“La noia è la peggiore delle sofferenze.” (Charles Baudelaire)
Ci sono film che intrigano, film che emozionano e poi ci sono film come Conclave, che purtroppo si trascinano stancamente fino ai titoli di coda, lasciando lo spettatore con una sensazione di vuoto e rammarico per il tempo sprecato.
Tratto dal romanzo di Robert Harris, Conclave aveva il potenziale per essere un thriller politico-religioso denso di tensione e colpi di scena. Tuttavia, il risultato finale è un’opera incredibilmente lenta, priva di mordente e incapace di sorprendere anche lo spettatore meno smaliziato. La narrazione si sviluppa in maniera prevedibile, senza mai costruire un vero senso di suspense o coinvolgimento emotivo.
La regia di Edward Berger, che in passato ha dimostrato talento nel creare atmosfere intense (Niente di nuovo sul fronte occidentale), qui sembra soffrire di un eccesso di formalismo e rigidità. I lunghi silenzi, i dialoghi fitti di banalità e la fotografia austera non contribuiscono a creare tensione, bensì a sottolineare la staticità della storia. Inoltre, il ritmo narrativo è talmente soporifero che rende difficile restare concentrati sulla vicenda senza distrarsi.
Il cast, composto da attori di grande esperienza, tra cui Ralph Fiennes e John Lithgow, fa il possibile per dare spessore ai personaggi, ma neanche le loro interpretazioni possono risollevare un copione fiacco e privo di guizzi narrativi. La caratterizzazione dei cardinali è schematica e prevedibile, riducendo la vicenda a un semplice gioco di ruoli senza alcun vero sviluppo psicologico. I conflitti interni della Chiesa, che avrebbero potuto essere il cuore pulsante della trama, vengono appena sfiorati e trattati con superficialità.

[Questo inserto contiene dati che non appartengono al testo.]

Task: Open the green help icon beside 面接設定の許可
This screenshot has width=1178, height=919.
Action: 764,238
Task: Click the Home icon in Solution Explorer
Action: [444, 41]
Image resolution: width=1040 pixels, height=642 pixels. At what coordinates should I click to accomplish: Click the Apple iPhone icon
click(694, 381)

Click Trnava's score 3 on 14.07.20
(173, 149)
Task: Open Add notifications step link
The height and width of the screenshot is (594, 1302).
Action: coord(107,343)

Un caso emblematico è quello di Sergio Castellitto, che interpreta un cardinale chiave nella vicenda. La sua performance, solitamente intensa e carismatica, qui appare sottotono e priva di incisività. Il suo personaggio, invece di emergere come una figura complessa e ambigua, si riduce a un ruolo stereotipato e poco memorabile. Anche i suoi momenti di maggiore tensione risultano spenti, privi di quel carisma che ci si aspetterebbe da un attore del suo calibro. La sceneggiatura non lo aiuta, offrendogli battute piatte e una presenza scenica poco valorizzata.

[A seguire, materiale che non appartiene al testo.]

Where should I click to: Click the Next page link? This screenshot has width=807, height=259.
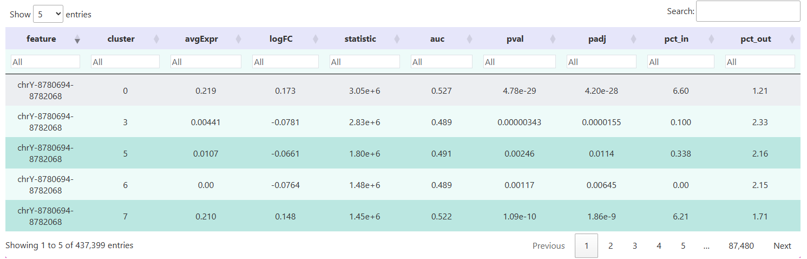pyautogui.click(x=782, y=246)
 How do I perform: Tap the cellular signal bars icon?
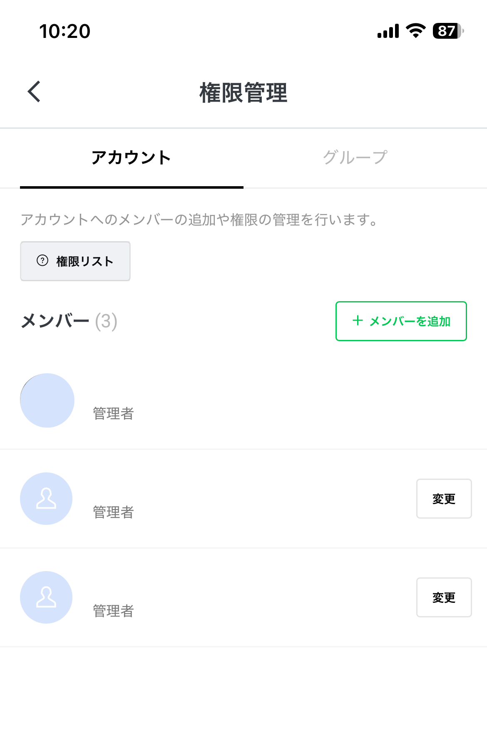pyautogui.click(x=388, y=31)
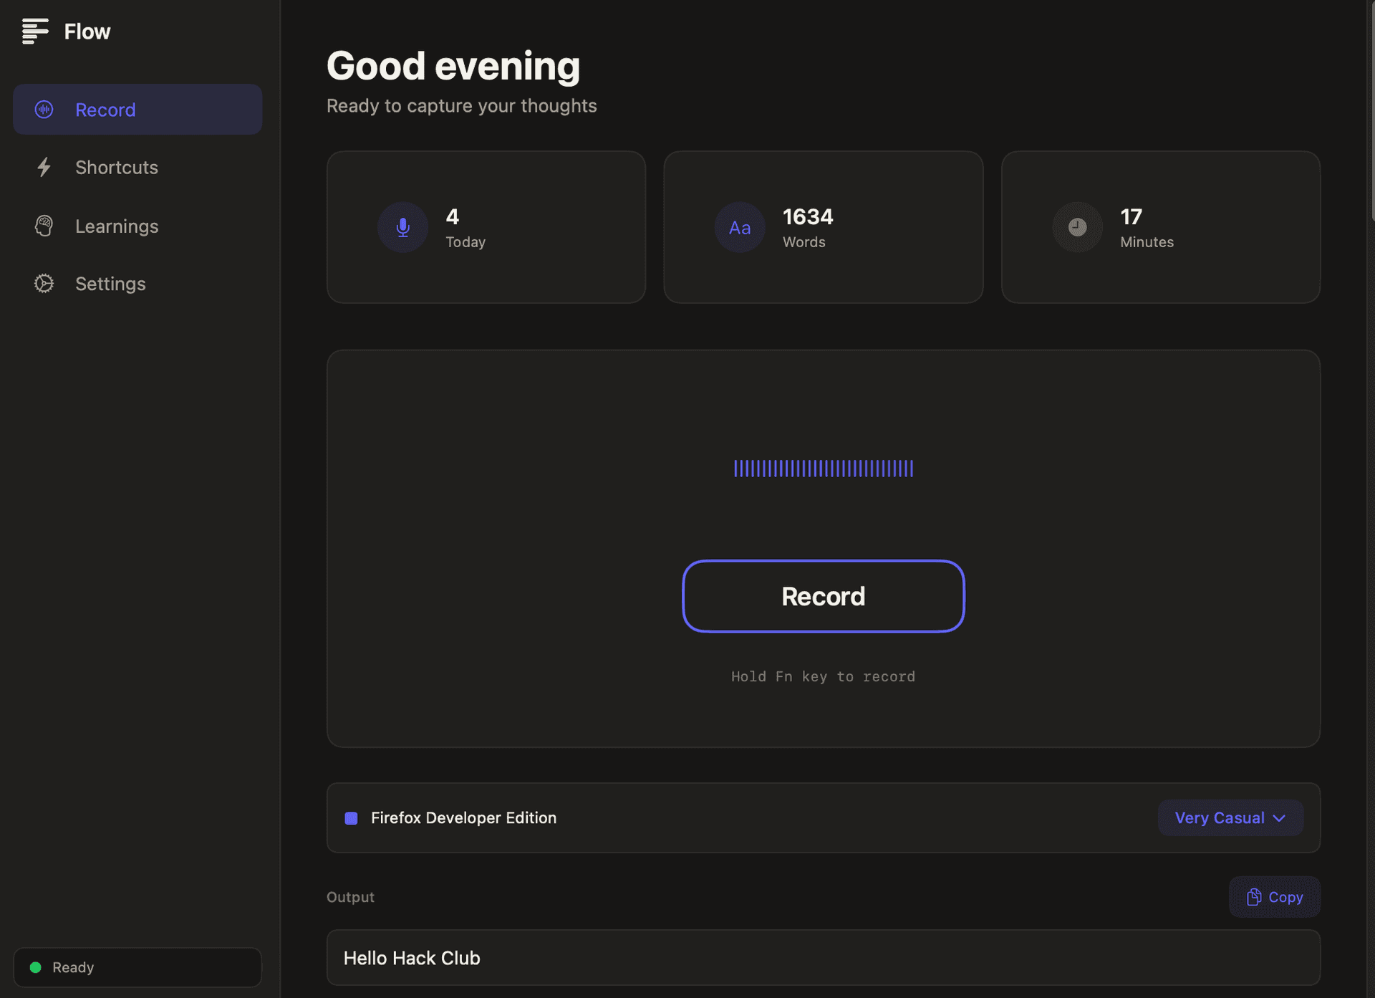Click the Record waveform sidebar icon
The width and height of the screenshot is (1375, 998).
(x=44, y=110)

Anche dal punto di vista visivo, il film non riesce a trasmettere il senso di claustrofobia e tensione che un’ambientazione come la Cappella Sistina dovrebbe evocare. Le inquadrature ripetitive e la scelta di una fotografia spenta contribuiscono ulteriormente a rendere la visione monotona e priva di dinamismo.

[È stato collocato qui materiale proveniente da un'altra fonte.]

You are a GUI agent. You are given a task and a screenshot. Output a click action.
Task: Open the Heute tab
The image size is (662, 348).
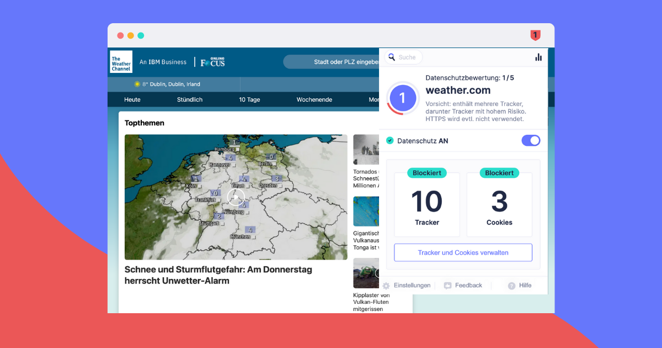tap(132, 99)
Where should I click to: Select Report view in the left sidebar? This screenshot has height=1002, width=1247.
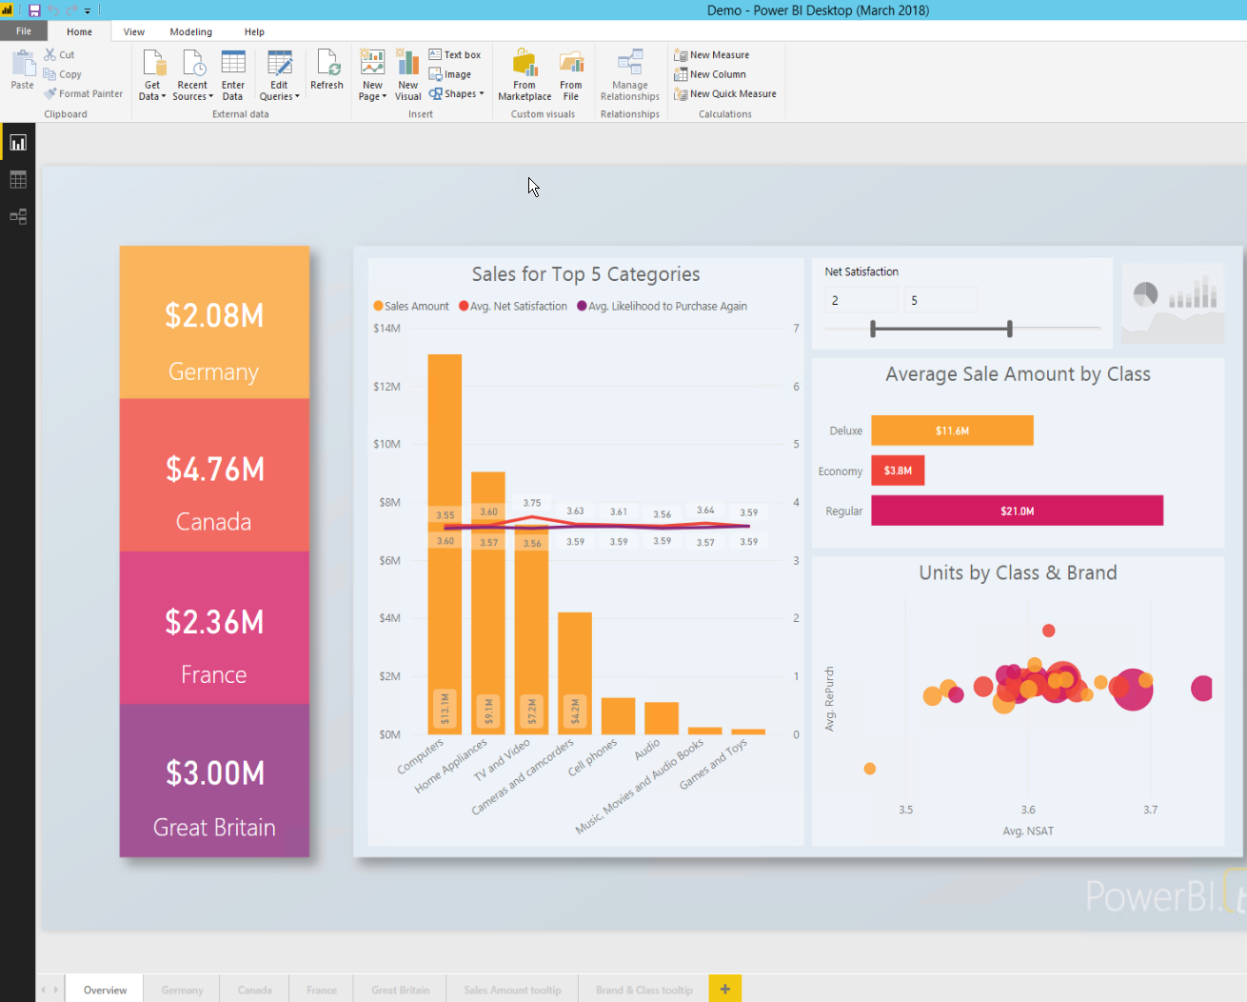(x=17, y=141)
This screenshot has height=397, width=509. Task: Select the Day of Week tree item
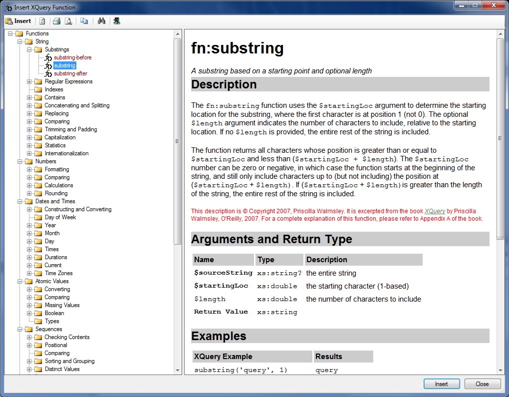60,217
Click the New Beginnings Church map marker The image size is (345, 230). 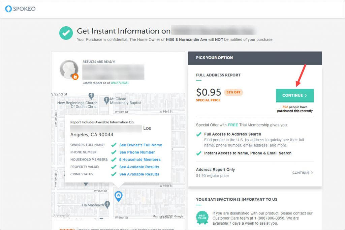coord(91,96)
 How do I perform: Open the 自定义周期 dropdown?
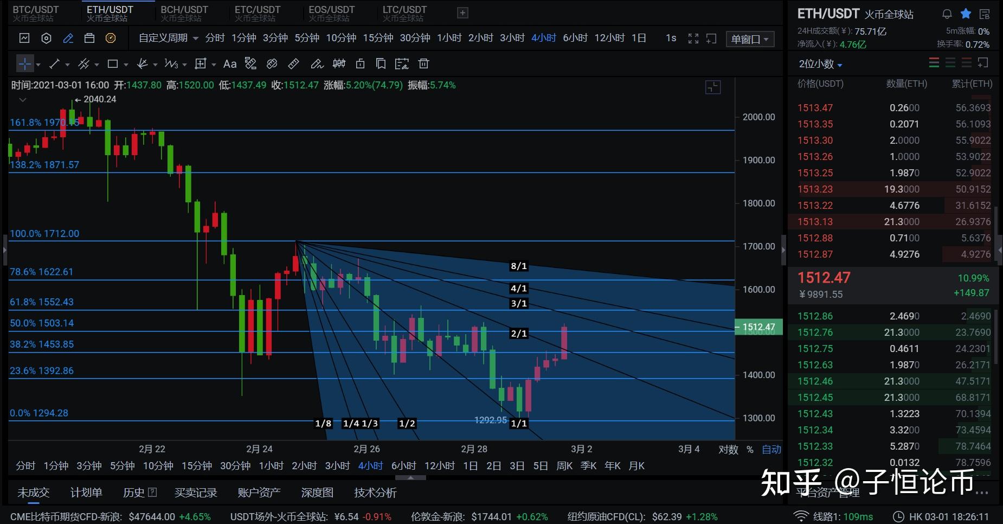click(168, 38)
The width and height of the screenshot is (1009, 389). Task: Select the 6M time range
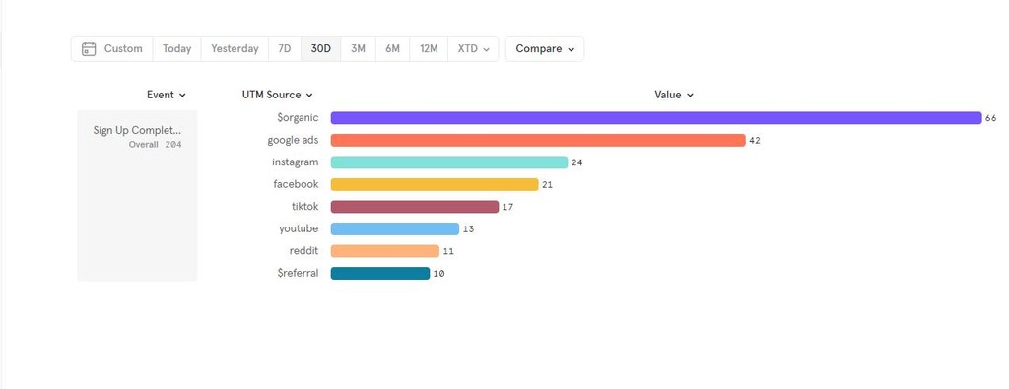[x=392, y=49]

In definitiva, Conclave è un film che spreca le sue premesse e affonda nella noia. Chi si aspetta un thriller avvincente e ricco di colpi di scena resterà profondamente deluso. Un’opera che, più che indurre alla riflessione, rischia di far addormentare lo spettatore prima ancora che venga eletto il nuovo Papa. Un’occasione mancata che si perde tra eccessiva lentezza, prevedibilità e totale assenza di pathos.